• _Given passage_
Categories
regex

What special characters must be escaped in regular expressions?

448

I am tired of always trying to guess, if I should escape special characters like ‘()[]{}|‘ etc. when using many implementations of regexps.

It is different with, for example, Python, sed, grep, awk, Perl, rename, Apache, find and so on.
Is there any rule set which tells when I should, and when I should not, escape special characters? Does it depend on the regexp type, like PCRE, POSIX or extended regexps?

8

412

Which characters you must and which you mustn’t escape indeed depends on the regex flavor you’re working with.

For PCRE, and most other so-called Perl-compatible flavors, escape these outside character classes:

.^$*+?()[{\|

and these inside character classes:

^-]\

For POSIX extended regexes (ERE), escape these outside character classes (same as PCRE):

.^$*+?()[{\|

Escaping any other characters is an error with POSIX ERE.

• _Written request 1_
In the records, copy the lines starting at the one that contains "Tap the Repairs tools icon" and ending with the last line of the records.
• _Written request 2_
Continue the regex escaping thread from its last sentence.
The regex thread above has no connection to the records that follow it.

• _Data_
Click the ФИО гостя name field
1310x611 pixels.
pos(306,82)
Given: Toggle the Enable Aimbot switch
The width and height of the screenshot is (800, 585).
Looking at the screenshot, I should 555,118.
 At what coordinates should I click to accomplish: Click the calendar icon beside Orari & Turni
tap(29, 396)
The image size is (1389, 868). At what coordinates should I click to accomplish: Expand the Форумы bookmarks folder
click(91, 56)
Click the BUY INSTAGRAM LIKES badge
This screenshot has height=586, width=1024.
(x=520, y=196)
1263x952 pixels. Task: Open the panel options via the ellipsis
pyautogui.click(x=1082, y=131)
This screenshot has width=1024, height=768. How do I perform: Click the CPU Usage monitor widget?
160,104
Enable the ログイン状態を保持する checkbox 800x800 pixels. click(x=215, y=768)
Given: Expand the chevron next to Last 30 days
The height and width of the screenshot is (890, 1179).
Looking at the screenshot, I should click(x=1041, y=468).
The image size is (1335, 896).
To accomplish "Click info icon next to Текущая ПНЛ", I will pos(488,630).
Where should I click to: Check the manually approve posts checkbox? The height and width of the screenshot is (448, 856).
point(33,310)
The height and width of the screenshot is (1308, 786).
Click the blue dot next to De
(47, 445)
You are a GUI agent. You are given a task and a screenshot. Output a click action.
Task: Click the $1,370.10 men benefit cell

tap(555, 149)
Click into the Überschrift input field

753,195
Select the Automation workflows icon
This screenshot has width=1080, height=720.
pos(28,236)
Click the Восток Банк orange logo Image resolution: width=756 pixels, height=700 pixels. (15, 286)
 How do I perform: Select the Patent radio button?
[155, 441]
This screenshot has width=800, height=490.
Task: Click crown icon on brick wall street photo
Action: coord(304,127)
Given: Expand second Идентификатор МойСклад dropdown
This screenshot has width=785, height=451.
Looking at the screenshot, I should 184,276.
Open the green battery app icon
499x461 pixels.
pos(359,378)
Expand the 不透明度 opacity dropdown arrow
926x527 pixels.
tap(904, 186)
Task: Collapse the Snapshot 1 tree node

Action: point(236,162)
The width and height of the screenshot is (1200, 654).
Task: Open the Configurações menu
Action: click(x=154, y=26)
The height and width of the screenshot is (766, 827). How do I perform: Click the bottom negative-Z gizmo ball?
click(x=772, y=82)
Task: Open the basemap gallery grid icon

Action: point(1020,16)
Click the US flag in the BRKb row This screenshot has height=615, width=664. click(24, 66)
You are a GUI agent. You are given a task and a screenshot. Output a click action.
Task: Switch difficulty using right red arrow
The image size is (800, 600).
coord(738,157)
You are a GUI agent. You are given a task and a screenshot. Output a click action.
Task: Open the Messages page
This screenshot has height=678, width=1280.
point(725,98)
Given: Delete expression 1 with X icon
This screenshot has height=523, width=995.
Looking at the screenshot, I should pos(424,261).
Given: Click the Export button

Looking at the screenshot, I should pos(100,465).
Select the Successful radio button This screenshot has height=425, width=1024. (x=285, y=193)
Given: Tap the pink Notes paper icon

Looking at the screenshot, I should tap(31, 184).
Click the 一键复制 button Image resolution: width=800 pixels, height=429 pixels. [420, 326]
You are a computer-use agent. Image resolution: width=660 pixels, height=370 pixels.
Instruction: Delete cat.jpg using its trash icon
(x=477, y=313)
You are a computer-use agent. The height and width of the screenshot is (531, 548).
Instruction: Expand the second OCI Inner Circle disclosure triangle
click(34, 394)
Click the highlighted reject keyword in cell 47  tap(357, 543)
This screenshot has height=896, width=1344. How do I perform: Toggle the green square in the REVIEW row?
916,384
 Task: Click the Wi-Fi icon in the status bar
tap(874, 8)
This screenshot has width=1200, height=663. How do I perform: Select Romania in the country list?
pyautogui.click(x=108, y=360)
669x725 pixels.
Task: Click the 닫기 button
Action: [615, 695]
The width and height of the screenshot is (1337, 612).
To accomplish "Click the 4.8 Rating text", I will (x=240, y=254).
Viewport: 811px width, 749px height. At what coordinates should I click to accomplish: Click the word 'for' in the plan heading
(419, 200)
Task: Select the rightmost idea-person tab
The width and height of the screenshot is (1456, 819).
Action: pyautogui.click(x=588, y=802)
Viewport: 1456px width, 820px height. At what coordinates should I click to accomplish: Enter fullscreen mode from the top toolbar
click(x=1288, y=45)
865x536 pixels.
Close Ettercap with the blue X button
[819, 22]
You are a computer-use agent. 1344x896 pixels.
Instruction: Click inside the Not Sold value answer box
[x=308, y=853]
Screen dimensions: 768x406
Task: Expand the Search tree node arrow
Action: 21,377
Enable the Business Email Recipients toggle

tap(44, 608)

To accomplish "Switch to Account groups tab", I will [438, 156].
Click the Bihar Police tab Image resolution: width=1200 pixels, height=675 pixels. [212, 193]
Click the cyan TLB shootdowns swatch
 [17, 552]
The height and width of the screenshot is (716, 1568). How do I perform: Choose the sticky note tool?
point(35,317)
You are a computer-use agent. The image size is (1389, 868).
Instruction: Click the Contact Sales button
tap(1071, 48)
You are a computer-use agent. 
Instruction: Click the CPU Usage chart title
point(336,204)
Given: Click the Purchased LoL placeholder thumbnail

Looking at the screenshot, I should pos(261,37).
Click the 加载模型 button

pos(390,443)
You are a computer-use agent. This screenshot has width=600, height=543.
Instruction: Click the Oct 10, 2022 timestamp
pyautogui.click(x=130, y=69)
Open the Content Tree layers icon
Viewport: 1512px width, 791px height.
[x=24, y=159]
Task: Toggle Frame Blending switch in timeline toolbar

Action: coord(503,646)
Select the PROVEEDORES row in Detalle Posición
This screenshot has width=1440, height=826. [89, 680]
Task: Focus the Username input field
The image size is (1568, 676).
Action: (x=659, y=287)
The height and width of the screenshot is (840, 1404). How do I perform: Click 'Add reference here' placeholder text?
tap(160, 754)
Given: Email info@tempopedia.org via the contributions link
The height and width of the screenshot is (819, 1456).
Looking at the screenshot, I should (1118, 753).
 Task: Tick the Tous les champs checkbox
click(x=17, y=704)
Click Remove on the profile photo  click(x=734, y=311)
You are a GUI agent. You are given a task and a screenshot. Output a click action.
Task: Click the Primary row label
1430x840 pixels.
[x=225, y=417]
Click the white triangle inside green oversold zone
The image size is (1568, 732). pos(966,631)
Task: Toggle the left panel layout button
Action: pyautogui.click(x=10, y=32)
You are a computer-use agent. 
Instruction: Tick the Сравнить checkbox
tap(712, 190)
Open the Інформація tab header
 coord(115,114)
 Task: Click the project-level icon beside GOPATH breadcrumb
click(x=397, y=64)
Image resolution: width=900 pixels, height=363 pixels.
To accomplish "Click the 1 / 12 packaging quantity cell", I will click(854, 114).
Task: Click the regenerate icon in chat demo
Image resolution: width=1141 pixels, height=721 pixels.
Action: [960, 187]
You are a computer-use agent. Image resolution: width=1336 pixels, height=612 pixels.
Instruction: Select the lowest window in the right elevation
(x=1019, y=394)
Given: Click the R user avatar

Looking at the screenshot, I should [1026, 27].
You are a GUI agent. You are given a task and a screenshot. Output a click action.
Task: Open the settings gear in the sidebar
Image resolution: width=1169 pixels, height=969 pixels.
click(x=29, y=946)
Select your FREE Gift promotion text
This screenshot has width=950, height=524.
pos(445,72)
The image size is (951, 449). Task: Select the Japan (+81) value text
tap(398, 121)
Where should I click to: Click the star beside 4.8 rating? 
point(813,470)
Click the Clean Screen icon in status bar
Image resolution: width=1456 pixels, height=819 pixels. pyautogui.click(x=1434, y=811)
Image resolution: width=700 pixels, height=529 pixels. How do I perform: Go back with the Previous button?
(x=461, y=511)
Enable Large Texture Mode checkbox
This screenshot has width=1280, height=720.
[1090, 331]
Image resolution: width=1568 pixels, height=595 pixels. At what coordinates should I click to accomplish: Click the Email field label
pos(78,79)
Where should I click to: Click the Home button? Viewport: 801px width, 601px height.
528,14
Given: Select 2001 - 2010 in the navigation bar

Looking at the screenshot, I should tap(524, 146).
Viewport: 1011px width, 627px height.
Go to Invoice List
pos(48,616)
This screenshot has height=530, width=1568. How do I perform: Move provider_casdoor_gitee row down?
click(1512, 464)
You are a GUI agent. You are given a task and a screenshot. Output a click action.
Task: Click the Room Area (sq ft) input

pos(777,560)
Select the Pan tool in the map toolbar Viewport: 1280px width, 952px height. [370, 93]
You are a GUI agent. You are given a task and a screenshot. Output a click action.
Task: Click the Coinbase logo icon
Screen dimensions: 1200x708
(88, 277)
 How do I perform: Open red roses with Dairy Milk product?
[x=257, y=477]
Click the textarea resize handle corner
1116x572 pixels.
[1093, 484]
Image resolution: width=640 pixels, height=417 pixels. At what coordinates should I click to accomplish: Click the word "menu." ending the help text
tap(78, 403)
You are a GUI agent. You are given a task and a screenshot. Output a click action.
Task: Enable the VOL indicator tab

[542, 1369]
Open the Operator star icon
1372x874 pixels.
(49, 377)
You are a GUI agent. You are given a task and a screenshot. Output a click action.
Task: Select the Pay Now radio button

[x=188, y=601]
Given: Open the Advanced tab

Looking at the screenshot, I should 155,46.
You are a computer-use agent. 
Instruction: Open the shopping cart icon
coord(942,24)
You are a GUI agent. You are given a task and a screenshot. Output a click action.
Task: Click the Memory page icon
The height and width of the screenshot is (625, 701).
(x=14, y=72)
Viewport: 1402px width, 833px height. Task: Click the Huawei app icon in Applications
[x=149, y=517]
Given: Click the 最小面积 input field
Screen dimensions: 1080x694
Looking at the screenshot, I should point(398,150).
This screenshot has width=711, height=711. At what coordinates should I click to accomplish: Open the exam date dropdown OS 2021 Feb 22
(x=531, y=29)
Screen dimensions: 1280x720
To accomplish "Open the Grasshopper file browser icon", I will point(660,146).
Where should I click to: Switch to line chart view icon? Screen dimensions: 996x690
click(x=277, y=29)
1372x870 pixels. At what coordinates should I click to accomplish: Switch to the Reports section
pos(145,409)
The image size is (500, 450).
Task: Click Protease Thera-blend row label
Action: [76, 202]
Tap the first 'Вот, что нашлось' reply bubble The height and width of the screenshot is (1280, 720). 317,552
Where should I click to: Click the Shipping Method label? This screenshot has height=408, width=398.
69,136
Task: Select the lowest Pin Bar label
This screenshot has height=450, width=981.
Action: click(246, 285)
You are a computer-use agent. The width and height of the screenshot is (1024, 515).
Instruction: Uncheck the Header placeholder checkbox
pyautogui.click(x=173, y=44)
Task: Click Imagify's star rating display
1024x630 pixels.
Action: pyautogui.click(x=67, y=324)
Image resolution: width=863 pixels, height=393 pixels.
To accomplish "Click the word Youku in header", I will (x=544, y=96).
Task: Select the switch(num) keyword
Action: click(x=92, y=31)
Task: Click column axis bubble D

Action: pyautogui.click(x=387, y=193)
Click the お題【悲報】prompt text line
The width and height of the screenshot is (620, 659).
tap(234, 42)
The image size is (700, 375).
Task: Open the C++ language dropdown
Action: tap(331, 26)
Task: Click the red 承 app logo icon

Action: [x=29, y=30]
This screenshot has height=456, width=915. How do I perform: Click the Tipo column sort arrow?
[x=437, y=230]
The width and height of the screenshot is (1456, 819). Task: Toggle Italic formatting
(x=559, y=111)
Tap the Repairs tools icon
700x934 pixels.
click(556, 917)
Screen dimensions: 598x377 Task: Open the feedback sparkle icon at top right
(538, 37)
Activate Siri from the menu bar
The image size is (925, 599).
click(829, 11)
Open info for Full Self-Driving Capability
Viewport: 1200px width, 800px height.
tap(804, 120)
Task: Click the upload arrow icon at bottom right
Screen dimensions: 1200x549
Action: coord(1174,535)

• _Written response 1_
Tap the Repairs tools icon
700x934 pixels.
click(556, 917)
Screen dimensions: 598x377 Task: Open the feedback sparkle icon at top right
(538, 37)
Activate Siri from the menu bar
The image size is (925, 599).
click(829, 11)
Open info for Full Self-Driving Capability
Viewport: 1200px width, 800px height.
tap(804, 120)
Task: Click the upload arrow icon at bottom right
Screen dimensions: 1200x549
Action: coord(1174,535)

• _Written response 2_
Inside character classes, the backslash is a literal character in POSIX regular expressions. You cannot use it to escape anything. You have to use “clever placement” if you want to include character class metacharacters as literals. Put the ^ anywhere except at the start, the ] at the start, and the – at the start or the end of the character class to match these literally, e.g.:

[]^-]

In POSIX basic regular expressions (BRE), these are metacharacters that you need to escape to suppress their meaning:

.^$*[\

Escaping parentheses and curly brackets in BREs gives them the special meaning their unescaped versions have in EREs. Some implementations (e.g. GNU) also give special meaning to other characters when escaped, such as \? and +. Escaping a character other than .^$*(){} is normally an error with BREs.

Inside character classes, BREs follow the same rule as EREs.

If all this makes your head spin, grab a copy of RegexBuddy. On the Create tab, click Insert Token, and then Literal. RegexBuddy will add escapes as needed.

5

  • 13

    / is not a metacharacter in any of the regular expression flavors I mentioned, so the regular expression syntax does not require escaping it. When a regular expression is quoted as a literal in a programming language, then the string or regex formatting rules of that language may require / or " or ' to be escaped, and may even require `\` to be doubly escaped.

    Feb 6, 2015 at 23:39


  • 2

    what about colon, “:”? Shall it be escaped inside character classes as well as outside? en.wikipedia.org/wiki/Perl_Compatible_Regular_Expressions says “PCRE has consistent escaping rules: any non-alpha-numeric character may be escaped to mean its literal value […]”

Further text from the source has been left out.